THE FLEXIBILITY OF THE COLLAGEN COMPARTMENT OF MUSCLE

Collagen, the major connective tissue protein, is an integral constituent of muscle and, because of its occurrence and characteristics, is a factor contributing to the texture of meat. This brief review focuses on aspects of collagen biosynthesis and experimental data which indicate the collagens of muscle possess remarkable capacity for change. Over 90% of the intramuscular collagen of meat is located in the perimysium. This fibrillar collagen is comprised predominantly of two collagen phenotypes, types I and III, whose proportions vary with animal age, muscle type, gender and probably rate of collagen synthesis. Collagen in muscle can differ additionally in crosslinking profile. Collagen crosslinks are structures arising from the condensation of lysine or hydroxylysine residues and their aldehydes.

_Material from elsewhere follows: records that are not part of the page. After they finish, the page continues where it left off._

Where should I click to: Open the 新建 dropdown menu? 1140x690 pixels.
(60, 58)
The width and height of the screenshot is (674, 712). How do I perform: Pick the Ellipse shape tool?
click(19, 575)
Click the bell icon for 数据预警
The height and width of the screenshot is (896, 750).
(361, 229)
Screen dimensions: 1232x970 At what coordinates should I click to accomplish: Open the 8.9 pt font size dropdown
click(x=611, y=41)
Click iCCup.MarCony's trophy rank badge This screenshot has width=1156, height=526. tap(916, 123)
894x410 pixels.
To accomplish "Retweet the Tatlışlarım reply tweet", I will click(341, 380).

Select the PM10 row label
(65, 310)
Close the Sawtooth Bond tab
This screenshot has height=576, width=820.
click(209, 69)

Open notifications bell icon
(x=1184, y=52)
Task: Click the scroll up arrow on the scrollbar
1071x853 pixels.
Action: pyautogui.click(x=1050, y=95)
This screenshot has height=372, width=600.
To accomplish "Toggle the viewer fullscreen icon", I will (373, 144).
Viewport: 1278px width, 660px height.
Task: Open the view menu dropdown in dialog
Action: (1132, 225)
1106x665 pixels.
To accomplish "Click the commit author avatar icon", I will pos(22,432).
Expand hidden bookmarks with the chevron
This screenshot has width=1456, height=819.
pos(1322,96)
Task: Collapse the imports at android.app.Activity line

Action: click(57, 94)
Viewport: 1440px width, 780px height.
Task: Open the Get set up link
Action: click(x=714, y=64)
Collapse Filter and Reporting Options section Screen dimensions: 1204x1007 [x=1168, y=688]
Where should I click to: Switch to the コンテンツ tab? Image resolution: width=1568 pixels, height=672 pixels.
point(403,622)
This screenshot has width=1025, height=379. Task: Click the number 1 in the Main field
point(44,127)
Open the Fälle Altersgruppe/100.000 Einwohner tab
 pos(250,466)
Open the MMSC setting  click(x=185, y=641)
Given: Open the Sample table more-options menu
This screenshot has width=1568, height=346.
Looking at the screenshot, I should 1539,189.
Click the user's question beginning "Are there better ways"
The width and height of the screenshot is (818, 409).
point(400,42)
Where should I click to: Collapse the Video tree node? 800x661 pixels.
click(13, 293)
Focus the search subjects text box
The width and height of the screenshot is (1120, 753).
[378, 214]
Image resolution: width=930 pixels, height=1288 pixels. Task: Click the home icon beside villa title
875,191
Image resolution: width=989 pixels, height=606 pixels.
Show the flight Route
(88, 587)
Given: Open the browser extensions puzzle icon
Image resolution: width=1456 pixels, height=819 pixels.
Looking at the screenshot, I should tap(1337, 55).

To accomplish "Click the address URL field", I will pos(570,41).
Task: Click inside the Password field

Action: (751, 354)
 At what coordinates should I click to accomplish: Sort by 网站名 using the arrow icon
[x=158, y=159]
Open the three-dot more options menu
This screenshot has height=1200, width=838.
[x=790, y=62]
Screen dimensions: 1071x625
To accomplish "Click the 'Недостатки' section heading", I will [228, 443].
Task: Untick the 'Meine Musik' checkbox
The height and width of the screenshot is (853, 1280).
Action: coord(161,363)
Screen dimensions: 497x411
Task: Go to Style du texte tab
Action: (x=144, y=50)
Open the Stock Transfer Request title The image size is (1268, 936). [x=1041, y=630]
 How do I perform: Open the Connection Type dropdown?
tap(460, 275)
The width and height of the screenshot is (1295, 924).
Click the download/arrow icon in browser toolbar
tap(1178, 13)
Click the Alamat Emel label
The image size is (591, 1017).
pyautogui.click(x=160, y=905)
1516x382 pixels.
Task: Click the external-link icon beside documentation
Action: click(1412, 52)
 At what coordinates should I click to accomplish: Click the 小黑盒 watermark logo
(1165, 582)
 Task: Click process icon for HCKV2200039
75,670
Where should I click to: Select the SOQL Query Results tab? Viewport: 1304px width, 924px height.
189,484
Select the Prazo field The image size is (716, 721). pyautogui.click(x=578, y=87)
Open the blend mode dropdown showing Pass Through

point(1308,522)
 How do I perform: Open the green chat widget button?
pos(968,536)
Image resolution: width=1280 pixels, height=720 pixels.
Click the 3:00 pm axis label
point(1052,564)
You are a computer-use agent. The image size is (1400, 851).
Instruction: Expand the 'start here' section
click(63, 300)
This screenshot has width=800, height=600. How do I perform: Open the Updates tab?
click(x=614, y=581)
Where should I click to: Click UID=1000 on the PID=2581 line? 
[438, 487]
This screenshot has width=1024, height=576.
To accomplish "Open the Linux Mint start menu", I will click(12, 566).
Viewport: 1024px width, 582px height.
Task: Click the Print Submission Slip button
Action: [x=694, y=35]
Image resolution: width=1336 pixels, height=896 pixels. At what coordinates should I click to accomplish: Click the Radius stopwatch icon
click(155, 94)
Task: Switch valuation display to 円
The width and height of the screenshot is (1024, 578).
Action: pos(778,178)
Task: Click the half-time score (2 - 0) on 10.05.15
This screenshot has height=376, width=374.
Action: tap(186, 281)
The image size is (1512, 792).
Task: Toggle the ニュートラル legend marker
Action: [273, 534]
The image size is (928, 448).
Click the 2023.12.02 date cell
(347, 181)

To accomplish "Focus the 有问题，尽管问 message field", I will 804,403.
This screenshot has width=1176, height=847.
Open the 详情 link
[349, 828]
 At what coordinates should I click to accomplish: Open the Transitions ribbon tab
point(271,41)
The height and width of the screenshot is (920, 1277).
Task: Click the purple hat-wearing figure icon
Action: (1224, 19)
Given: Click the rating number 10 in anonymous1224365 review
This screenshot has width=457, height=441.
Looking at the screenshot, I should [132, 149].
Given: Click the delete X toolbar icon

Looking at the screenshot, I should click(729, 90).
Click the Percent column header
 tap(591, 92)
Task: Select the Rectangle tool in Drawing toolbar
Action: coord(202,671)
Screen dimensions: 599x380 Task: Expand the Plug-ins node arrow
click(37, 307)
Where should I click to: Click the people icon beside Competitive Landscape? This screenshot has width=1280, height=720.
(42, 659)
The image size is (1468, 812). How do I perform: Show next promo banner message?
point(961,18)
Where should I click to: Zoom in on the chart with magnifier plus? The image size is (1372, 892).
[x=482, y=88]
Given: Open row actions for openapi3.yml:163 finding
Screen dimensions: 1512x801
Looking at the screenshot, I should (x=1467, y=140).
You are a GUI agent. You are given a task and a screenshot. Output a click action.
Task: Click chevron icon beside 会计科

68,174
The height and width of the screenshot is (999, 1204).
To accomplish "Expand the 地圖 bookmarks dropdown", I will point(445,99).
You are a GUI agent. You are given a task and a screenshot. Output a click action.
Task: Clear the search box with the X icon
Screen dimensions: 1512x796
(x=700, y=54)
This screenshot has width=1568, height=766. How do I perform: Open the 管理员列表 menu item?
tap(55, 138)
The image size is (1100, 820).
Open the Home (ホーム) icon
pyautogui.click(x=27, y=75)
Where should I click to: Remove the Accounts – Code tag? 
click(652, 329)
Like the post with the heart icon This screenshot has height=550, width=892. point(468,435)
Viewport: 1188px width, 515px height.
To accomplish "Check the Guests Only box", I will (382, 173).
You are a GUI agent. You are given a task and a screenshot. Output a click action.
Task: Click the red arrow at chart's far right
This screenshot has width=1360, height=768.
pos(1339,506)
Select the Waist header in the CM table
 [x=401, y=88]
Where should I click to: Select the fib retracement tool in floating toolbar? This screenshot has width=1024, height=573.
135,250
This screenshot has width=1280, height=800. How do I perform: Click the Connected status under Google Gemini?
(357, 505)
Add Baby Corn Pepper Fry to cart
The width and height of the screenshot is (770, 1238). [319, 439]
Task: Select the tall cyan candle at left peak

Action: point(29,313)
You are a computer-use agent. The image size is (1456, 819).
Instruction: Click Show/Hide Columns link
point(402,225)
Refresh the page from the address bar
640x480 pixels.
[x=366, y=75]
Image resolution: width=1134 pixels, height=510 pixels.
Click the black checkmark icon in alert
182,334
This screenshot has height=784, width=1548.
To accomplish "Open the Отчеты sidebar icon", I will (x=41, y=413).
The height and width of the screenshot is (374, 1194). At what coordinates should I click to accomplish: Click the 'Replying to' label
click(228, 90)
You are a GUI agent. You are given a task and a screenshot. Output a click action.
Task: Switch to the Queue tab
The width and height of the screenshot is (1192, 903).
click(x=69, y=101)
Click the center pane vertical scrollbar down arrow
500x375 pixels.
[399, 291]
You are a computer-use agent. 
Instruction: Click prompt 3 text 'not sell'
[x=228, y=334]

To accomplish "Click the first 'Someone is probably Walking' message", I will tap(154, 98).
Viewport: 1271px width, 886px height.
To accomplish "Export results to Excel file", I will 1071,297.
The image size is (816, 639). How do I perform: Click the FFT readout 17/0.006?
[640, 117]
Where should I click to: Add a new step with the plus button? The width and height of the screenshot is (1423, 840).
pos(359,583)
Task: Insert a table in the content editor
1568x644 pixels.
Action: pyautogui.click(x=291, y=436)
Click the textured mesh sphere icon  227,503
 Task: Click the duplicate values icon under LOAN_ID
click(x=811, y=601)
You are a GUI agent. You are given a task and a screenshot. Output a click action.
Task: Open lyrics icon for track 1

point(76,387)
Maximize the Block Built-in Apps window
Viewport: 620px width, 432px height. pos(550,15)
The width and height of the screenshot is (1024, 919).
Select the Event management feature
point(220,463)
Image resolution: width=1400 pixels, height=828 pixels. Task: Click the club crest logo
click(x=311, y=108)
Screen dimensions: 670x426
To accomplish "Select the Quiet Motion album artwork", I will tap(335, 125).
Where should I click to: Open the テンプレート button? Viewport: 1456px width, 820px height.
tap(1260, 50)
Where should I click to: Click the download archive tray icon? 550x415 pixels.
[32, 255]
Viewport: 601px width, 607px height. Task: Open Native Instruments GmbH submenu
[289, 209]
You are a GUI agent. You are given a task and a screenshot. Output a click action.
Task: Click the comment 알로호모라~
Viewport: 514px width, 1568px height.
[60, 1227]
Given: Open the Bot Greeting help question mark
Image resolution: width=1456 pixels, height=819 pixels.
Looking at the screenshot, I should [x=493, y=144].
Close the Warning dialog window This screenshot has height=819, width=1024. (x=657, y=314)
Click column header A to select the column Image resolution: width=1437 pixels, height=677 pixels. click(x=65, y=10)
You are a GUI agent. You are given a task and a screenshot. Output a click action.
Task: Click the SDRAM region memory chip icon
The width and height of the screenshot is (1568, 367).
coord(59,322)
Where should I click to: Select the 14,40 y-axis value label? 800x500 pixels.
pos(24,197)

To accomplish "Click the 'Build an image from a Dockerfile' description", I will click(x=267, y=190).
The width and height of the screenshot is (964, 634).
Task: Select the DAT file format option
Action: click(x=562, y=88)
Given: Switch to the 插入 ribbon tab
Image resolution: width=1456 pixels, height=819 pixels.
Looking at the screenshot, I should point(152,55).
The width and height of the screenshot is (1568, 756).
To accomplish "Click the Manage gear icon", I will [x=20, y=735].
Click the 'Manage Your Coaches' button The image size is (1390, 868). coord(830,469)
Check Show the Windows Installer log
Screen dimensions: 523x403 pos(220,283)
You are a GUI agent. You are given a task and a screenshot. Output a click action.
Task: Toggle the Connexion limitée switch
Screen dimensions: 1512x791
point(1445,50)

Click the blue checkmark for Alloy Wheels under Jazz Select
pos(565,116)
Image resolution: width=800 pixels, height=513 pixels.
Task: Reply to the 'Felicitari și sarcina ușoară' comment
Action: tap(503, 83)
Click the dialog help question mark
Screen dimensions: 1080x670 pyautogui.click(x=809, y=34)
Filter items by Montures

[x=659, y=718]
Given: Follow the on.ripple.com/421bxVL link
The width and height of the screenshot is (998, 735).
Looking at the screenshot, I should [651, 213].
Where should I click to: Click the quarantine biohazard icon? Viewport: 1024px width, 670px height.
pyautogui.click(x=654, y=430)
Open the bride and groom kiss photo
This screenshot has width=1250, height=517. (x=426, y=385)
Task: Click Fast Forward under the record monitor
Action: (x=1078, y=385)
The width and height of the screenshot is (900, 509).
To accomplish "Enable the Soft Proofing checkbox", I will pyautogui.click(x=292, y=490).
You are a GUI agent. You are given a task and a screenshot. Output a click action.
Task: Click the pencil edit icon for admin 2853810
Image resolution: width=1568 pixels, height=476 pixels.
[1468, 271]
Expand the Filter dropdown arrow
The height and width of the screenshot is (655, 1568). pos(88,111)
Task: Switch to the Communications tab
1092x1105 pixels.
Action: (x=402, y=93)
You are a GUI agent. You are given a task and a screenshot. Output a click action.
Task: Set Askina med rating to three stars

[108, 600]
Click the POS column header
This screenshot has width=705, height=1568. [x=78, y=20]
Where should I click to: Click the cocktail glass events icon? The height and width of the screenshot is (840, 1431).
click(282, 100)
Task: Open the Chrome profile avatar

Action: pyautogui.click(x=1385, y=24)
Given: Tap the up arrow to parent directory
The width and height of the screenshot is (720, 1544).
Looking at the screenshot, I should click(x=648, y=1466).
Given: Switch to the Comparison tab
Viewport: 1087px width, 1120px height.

Crosslinks link two or three collagen molecules or (collagen fibrils) together. Both the tensile strength of collagen and the toughening of meat due to its connective component are related to collagen crosslink type and concentration. With age and maturation there is a general and progressive shift in collagen type (toward more type I) and an increase in the concentration of mature crosslinks. Such alterations in collagen characteristics, rather than significant changes in collagen concentration, are responsible for the toughening of meat as animals age. Data also suggest that management practices which alter growth and muscle accretion rates can have a profound affect on collagen characteristics. Increasing or decreasing plane of nutrition, compensatory growth, testosterone- and somatotropin-mediated growth, and exercise alter collagen crosslink and/or type proportionally. Such changes can sometimes be associated with increased shear force scores for cooked meat. Alterations in muscle collagen characteristics are linked directly or indirectly to perturbations in collagen synthesis and turnover rates accompanying growth and muscle accretion. The concept that collagen does not change once deposited extracellularly or that changes in its characteristics are unidirectional does not appear to be valid in muscle tissues. Rather collagen appears to be a very flexible component of the extracellular matrix. Potential for management practices to alter collagen characteristics therefore exists.